» What needs to be done
From the article on the pandemic and gender equality, copy the passage word for word, starting at "Gender pay gap exists." up to and including "earned by a man.".

Selected passage START

Education

How Is The Pandemic Going To Affect Gender Equality


Gender pay gap exists. In the United States, women who work full time earn on average 82 cents for every dollar that a man earns, according to Census Bureau data. Women of color fare worse, although research for my book ‘Sway: Unravelling Unconscious Bias’ shows that they can be often left out of this discussion, as they are metaphorically invisible due to the additional penalty of their ethnicity. Black women earn 62 cents on the dollar and Hispanic women 54 cents. In the UK, a quarter of companies and public sector bodies have a pay gap of more than 20% in favour of men, according to new gender pay gap figures. There is no reliable data for ethnicity pay gap in the UK, and in many organizations, women are getting paid as low as 21 p for every 1 pound earned by a man.

However, as we face a global pandemic, women are likely to fare even worse than ever before. A new ongoing study being conducted by researchers at Northwestern University, the University of Mannheim in Germany and the University of California, San Diego shows that the crisis is likely to make inequities worse.

The closures of schools and daycare centers have massively increased child care needs, which has a particularly large impact on working mothers. As per UNESCO estimations on 25 March 2020, worldwide more than 1.5 billion children are out of school right now. In the US, there are 15 million single mothers who will be the most severely affected, with little potential for accessing other sources of childcare, and little possibility to continue working as take over the childcare. Even though men share childcare responsibilities in many households, the majority of the physical and emotional labor still falls on the woman’s shoulder in a heterosexual partnership. This study highlights that in the USA, dual full-time earner couples account for 44 percent of all couples with children. This group is heavily affected by the rise in child care needs during this pandemic and lockdown as other forms of childcare is no longer available. Families with the traditional division of labor of the husband having a full-time job and the wife staying at home will have to make far fewer adjustments to respond to the school closures. However, the study shows that currently this group accounts for only 25 percent of married couples with children. Only 5 percent of couples are in the opposite arrangement of the husband staying at home and the wife working full-time, thereby underlining once again that more women than men will be strongly affected by the rise in child care needs.The uneven distribution of the burden of childcare will persist during the current crisis.

Women are also prominently represented in small businesses. More women than men work as freelancers, and self-employed, often as a result of lack of flexibility in workplaces. So it is more likely that women will be less protected from employment loss during the downturn. This could also result in loss of potential earnings, disruption in career progression, as well as many women dropping out of the labor force.

While at least in the short term, this will have a huge impact on gender equality and cause setback to women’s earnings and careers, there is also a likelihood of things changing for the better. Workplaces are becoming aware that flexible working is possible. Parenting, and working with and around children is becoming normalized, as the majority of the workforce is now working from home. And, so it is possible that these trends will continue, and could change how women in general, and mothers specifically are perceived in the workplace.

It is possible that as men and women are both likely to be working from home, but more women than men are working on the frontline in medical and caring professions, this could invert the traditional gender norms, with more men taking over childcare responsibilities at home.

Today is Equal Pay Day, and as equal pay still remains a dream, we can only hope that while women would be facing more pressures and inequities during this crisis, things will change for the better in the long run.

Selected passage END
Information provided START

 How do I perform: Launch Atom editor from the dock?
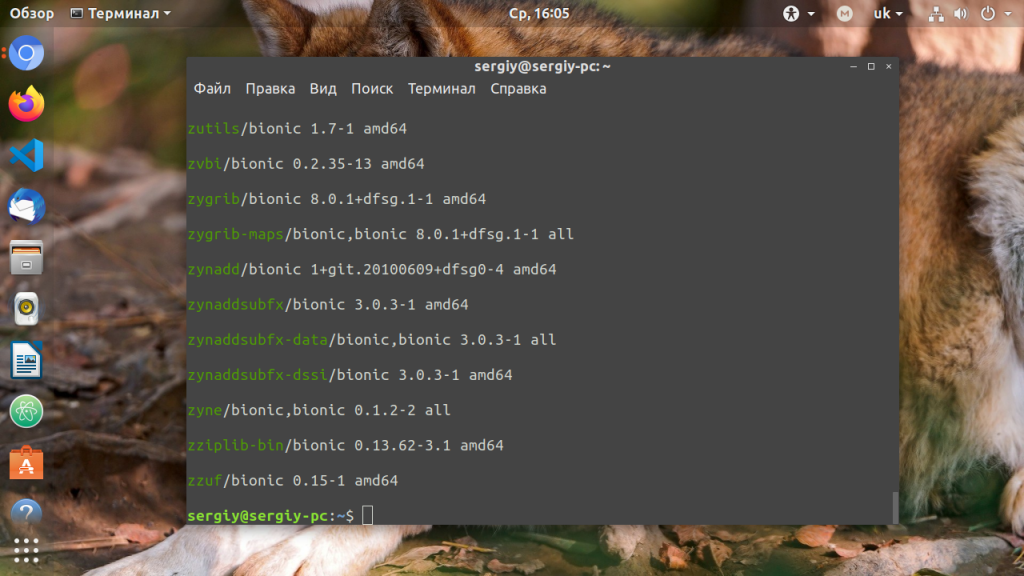27,411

Information provided END

» Solved problem
Gender pay gap exists. In the United States, women who work full time earn on average 82 cents for every dollar that a man earns, according to Census Bureau data. Women of color fare worse, although research for my book ‘Sway: Unravelling Unconscious Bias’ shows that they can be often left out of this discussion, as they are metaphorically invisible due to the additional penalty of their ethnicity. Black women earn 62 cents on the dollar and Hispanic women 54 cents. In the UK, a quarter of companies and public sector bodies have a pay gap of more than 20% in favour of men, according to new gender pay gap figures. There is no reliable data for ethnicity pay gap in the UK, and in many organizations, women are getting paid as low as 21 p for every 1 pound earned by a man.